READING PASSAGE:
We use lots of different parts of the electromagnetic frequency for communication. I suggest you either build your new gizmo to communicate over a part of the EM spectrum that is difficult to produce/modulate/receive or perhaps by using a small enough modulation that only a well funded government could detect it.

The answer could be radioactive materials. Certain elements in existence are not found naturally on earth, and have only been created through human processes (i.e. fission). So your phones could have a gamma ray detector that decrypt the data store in the presence of an encoded signal from one of these materials. Would-be hackers would need to steal your private key, some highly controlled substance only produced in nuclear reactors, and a way of modulating the signal.

You could advance the idea further into sci-fi by creating a quantum key out of such rare particles. Some atoms can only be produced in lab conditions and live for fractions of a second. You could produce some of these particles and control their spin, encoding your private key into the particle states.

The second idea was around high accuracy modulation. A topical example of this is gravitational waves. Detecting such waves requires incredible equipment (4km long lasers). An anaology would be the first person to ever invent a lens - he could write so small that only he, with a magnifiying lens could read what he had written.

DIRECTIVES:
(1) In the text on secure communication, how long are the lasers needed to detect gravitational waves?
(2) List everything that the text on secure communication says would-be hackers would need.
The lines that follow have no connection to the text on secure communication.

Entries for locating words and elements:
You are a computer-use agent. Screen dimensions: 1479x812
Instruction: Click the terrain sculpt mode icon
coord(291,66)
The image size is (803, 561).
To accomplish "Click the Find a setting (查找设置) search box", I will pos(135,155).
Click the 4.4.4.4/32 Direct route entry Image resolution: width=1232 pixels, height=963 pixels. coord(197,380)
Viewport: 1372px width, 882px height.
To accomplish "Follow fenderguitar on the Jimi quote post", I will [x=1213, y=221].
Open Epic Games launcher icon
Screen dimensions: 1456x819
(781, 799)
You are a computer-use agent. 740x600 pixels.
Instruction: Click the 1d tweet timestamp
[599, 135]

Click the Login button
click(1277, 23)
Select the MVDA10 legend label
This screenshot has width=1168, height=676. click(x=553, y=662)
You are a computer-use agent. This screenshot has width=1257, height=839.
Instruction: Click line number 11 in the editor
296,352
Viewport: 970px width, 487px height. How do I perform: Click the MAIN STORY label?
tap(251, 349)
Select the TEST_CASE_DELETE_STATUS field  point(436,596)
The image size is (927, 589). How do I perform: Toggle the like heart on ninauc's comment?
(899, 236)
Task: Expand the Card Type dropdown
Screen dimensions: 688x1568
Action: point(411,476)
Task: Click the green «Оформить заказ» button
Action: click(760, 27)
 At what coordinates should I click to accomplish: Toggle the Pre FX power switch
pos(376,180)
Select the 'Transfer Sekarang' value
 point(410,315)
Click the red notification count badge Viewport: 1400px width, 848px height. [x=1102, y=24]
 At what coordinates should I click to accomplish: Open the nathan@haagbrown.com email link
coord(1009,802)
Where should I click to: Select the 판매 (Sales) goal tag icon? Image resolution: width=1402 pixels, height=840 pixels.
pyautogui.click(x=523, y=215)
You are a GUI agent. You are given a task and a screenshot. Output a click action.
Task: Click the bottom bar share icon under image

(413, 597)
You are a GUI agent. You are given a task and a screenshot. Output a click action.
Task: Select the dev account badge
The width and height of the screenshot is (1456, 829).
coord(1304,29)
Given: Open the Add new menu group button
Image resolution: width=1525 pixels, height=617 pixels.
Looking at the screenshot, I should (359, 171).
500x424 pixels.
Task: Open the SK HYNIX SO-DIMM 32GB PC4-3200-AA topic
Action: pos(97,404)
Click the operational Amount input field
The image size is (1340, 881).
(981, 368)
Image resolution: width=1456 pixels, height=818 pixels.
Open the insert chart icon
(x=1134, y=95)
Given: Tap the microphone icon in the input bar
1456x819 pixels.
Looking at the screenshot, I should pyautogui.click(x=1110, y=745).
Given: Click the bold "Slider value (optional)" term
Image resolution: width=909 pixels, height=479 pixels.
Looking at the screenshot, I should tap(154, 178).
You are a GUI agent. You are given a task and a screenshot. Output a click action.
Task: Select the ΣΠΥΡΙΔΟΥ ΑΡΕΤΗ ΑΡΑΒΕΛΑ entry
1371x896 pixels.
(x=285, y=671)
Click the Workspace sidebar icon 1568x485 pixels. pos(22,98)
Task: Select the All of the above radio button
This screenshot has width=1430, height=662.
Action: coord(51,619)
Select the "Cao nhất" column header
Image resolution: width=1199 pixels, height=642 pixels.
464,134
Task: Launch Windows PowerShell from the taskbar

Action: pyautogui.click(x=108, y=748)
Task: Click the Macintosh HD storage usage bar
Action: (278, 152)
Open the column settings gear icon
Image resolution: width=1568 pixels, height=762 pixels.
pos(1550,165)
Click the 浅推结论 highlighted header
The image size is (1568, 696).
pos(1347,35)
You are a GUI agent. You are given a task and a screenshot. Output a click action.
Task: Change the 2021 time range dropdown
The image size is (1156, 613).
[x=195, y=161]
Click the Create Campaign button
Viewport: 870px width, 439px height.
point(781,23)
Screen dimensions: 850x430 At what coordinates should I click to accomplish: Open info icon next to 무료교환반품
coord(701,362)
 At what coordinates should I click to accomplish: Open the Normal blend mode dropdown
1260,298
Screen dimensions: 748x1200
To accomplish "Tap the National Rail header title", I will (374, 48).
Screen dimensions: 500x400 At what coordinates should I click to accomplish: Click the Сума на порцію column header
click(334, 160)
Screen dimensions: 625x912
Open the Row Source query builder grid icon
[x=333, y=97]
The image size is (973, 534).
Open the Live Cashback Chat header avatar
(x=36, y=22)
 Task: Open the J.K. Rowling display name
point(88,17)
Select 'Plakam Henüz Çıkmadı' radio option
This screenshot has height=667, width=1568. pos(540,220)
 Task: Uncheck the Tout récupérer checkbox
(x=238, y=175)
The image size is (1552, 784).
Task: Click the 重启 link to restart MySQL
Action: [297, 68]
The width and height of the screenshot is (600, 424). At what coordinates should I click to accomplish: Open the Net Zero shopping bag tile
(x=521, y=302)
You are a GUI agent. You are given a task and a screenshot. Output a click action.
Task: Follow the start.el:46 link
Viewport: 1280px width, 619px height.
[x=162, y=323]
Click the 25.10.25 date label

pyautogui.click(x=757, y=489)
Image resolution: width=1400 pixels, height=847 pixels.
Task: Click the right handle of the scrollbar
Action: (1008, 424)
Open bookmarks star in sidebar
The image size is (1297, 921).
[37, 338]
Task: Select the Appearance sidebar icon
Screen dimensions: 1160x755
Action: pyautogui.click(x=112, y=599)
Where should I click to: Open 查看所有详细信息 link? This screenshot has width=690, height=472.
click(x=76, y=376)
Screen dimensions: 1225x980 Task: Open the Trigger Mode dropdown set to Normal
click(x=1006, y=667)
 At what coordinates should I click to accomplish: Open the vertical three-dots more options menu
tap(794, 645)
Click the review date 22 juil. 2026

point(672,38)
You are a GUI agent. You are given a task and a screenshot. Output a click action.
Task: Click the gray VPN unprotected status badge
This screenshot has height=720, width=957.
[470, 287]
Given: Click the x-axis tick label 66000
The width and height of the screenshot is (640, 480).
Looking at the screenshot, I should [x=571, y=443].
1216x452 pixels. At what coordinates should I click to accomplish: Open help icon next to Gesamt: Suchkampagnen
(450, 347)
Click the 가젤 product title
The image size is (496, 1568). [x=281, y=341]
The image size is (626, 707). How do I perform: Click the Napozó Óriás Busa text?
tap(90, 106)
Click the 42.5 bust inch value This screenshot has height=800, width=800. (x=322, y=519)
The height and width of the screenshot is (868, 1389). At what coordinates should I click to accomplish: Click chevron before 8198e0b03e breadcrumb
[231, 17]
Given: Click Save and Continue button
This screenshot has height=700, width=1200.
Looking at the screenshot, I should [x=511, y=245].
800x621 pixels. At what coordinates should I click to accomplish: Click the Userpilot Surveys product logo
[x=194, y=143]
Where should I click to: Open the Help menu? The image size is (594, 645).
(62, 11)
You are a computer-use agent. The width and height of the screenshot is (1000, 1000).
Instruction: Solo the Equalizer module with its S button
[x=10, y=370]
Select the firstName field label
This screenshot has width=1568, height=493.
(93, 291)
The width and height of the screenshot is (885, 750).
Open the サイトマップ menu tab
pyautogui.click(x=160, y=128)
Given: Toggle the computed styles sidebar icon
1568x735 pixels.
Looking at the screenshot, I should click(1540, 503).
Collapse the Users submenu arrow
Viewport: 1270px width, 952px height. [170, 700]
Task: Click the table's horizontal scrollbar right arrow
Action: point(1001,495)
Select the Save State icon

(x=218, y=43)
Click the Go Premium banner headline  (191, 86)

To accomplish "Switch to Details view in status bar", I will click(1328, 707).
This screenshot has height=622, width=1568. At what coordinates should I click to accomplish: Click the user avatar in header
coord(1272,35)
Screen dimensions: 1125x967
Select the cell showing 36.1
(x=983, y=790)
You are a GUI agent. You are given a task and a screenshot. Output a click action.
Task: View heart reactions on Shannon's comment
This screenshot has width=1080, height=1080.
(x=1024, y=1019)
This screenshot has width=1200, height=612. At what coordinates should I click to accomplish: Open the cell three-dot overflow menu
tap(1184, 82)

SOLUTIONS TO THE PROBLEMS:
(1) 4 km long.

(2)
- Your private key
- Some highly controlled substance only produced in nuclear reactors
- A way of modulating the signal